Kiyoshi Asai  (email@example.com)
Tetsushi Yada  (firstname.lastname@example.org)
Katunobu Itou  (email@example.com)
 Genome Informatics Group, Electrotechnical Laboratories (ETL)
1-1-4 Umezono, Tsukuba, Ibaraki 305 Japan
 Japan Science and Technology Corporation(JST)
5-3 Yonbancho, Chiyoda-ku, Tokyo 102 Japan
A new method for combining protein motif dictionary to gene finding system is proposed. The system consists of Hidden Markov Models (HMMs) and a dictionary. The HMMs represents the nucleotide acid bases, the codons, and the amino acids. The 'words' in the dictionary is described by the sequence of these HMMs and represent the non-coding regions, the codons, protein motifs, tRNA regions and signals in DNA sequences.
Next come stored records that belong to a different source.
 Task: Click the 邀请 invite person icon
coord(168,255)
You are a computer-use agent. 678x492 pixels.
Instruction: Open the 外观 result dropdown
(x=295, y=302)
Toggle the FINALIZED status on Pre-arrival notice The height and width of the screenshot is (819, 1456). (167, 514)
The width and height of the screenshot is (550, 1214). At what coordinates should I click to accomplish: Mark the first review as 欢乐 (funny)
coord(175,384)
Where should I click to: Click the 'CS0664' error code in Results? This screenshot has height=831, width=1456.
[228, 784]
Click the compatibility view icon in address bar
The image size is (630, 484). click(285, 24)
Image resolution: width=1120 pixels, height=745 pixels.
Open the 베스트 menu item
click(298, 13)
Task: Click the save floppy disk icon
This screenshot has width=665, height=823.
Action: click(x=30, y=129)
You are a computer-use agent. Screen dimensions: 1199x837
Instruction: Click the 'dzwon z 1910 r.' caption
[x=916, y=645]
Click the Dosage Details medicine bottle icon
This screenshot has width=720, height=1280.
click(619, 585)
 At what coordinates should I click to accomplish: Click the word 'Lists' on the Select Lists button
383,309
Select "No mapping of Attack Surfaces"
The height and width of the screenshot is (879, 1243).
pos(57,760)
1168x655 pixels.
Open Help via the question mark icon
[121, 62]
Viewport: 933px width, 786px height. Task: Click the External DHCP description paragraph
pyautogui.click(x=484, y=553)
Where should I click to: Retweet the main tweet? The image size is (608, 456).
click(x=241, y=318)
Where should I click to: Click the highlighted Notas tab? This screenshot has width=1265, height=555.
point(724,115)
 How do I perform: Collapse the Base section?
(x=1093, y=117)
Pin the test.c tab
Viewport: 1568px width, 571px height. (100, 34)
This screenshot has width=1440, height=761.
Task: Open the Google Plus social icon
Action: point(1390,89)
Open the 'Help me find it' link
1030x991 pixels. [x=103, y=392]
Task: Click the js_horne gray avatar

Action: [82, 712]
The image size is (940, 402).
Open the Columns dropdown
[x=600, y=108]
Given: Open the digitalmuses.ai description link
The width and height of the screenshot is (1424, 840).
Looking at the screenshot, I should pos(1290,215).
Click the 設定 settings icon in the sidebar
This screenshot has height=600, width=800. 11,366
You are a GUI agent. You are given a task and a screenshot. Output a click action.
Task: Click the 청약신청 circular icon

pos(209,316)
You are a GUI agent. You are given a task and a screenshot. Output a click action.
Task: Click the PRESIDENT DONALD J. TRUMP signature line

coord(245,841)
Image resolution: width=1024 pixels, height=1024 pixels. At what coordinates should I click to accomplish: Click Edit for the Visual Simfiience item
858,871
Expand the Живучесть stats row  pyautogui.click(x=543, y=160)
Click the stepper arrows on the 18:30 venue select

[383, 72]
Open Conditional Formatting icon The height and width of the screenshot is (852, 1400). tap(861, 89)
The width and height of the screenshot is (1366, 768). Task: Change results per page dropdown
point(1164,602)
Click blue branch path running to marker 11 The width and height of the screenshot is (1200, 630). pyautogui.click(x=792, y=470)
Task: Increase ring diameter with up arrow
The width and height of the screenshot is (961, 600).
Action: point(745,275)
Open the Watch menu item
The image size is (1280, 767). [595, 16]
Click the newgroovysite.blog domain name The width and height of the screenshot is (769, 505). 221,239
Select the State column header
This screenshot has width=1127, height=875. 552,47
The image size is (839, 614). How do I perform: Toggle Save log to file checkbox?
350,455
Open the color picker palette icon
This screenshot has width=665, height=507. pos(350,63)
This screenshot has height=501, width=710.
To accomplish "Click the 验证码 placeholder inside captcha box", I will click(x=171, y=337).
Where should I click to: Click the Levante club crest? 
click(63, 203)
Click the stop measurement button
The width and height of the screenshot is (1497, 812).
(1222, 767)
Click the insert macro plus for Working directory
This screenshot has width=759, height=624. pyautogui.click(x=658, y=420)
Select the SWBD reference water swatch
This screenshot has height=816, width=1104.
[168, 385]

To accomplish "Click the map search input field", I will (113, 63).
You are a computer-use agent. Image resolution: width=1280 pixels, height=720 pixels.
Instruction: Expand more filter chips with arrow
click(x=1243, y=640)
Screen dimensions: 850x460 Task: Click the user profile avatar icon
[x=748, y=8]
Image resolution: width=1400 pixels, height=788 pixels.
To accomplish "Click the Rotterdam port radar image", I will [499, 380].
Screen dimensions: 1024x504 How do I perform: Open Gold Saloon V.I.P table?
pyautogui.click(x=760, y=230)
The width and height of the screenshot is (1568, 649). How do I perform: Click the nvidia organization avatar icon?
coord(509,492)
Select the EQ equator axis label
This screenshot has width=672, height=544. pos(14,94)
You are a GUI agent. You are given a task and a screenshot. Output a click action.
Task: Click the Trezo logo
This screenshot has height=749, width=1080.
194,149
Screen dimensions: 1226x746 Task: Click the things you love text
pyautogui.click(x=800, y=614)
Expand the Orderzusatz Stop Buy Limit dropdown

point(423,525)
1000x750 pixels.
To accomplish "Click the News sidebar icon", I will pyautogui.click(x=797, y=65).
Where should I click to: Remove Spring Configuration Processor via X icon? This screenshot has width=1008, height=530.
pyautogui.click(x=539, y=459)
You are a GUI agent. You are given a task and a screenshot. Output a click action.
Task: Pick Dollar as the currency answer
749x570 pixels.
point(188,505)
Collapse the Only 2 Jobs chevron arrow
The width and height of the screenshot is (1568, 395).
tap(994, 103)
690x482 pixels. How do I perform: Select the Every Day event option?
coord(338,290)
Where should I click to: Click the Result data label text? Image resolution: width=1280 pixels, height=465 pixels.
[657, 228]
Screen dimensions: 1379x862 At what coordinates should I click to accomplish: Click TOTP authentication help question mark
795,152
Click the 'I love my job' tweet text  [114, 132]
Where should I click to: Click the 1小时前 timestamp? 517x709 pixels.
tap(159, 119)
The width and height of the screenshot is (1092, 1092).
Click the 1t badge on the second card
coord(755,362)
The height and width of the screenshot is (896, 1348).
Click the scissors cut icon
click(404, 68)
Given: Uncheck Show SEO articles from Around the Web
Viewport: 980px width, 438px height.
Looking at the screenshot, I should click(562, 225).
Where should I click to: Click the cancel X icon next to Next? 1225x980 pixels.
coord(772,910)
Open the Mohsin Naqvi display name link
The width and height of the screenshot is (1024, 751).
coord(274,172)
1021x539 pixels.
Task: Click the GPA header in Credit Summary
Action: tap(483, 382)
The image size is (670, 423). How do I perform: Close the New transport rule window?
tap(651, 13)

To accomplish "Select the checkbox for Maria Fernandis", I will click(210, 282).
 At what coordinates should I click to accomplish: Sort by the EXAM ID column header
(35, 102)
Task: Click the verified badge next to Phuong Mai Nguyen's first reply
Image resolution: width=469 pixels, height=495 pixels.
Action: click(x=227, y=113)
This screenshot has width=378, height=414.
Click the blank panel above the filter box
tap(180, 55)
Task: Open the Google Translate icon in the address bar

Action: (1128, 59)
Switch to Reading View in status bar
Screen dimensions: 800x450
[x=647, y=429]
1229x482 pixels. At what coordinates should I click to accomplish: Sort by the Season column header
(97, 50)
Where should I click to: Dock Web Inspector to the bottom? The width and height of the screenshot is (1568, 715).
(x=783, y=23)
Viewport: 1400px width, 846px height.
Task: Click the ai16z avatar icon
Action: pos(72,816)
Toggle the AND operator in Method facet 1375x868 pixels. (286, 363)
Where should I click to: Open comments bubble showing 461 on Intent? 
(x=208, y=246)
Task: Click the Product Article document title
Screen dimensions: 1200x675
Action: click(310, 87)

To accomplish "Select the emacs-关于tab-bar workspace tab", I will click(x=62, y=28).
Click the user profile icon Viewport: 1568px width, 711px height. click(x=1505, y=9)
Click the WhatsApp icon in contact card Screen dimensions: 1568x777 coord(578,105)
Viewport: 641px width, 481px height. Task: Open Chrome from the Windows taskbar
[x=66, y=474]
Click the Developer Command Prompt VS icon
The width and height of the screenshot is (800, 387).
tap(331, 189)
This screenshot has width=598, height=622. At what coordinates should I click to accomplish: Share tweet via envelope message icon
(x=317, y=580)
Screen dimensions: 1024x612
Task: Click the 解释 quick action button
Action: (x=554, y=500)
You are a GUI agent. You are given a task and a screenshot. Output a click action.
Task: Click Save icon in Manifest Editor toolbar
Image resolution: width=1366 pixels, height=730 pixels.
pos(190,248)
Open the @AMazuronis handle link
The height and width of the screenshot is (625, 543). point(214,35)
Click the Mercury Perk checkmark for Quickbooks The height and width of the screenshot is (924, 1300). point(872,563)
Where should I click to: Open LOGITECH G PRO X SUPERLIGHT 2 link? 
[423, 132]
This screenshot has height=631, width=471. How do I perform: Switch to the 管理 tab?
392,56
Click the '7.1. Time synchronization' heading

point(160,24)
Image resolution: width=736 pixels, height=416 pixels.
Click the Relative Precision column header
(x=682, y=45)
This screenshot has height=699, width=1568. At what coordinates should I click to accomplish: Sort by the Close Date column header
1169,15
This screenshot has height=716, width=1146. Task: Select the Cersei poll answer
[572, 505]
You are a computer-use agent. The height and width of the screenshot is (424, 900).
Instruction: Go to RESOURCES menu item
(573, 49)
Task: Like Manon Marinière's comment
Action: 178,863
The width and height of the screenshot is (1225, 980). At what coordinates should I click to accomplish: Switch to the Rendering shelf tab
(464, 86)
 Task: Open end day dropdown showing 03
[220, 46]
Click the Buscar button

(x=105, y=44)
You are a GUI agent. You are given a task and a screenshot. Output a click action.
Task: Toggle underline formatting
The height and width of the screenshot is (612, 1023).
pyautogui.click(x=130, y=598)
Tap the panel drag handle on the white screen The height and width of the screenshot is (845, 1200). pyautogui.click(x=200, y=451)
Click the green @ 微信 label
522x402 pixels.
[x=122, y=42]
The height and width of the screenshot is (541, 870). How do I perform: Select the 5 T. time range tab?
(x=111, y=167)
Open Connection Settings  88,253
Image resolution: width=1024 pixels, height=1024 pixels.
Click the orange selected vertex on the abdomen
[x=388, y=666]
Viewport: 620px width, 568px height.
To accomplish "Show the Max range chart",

The statistics between these regions are expressed by the "grammar", which is a stochastic network of the 'words.' Using the same kind of technique of speech recognition by HMMs with a word dictionary and a grammar, the stochastic network of 'words' enables the motif dictionary to be used during the parsing of the DNA sequences. At the same time, the information of the di-codon statistics, which are known as the important parameters, is included in the stochastic network. As a result, while the system parses DNA sequences and finds the coding regions, the protein motifs are automatically annotated in the regions. It helps to identify the functions of the genes and reduces the cost of homology search for each hypothetical coding regions. This method is different from simply using the the information of homology search. This method uses the information of the motif patterns during the parsing process, but searching the motif patterns after/before finding the coding regions cannot directly affect the parsing process itself. Experimental results have shown that this method correctly finds and annotates the motifs in the coding regions in the DNA sequence of cyanobacterium.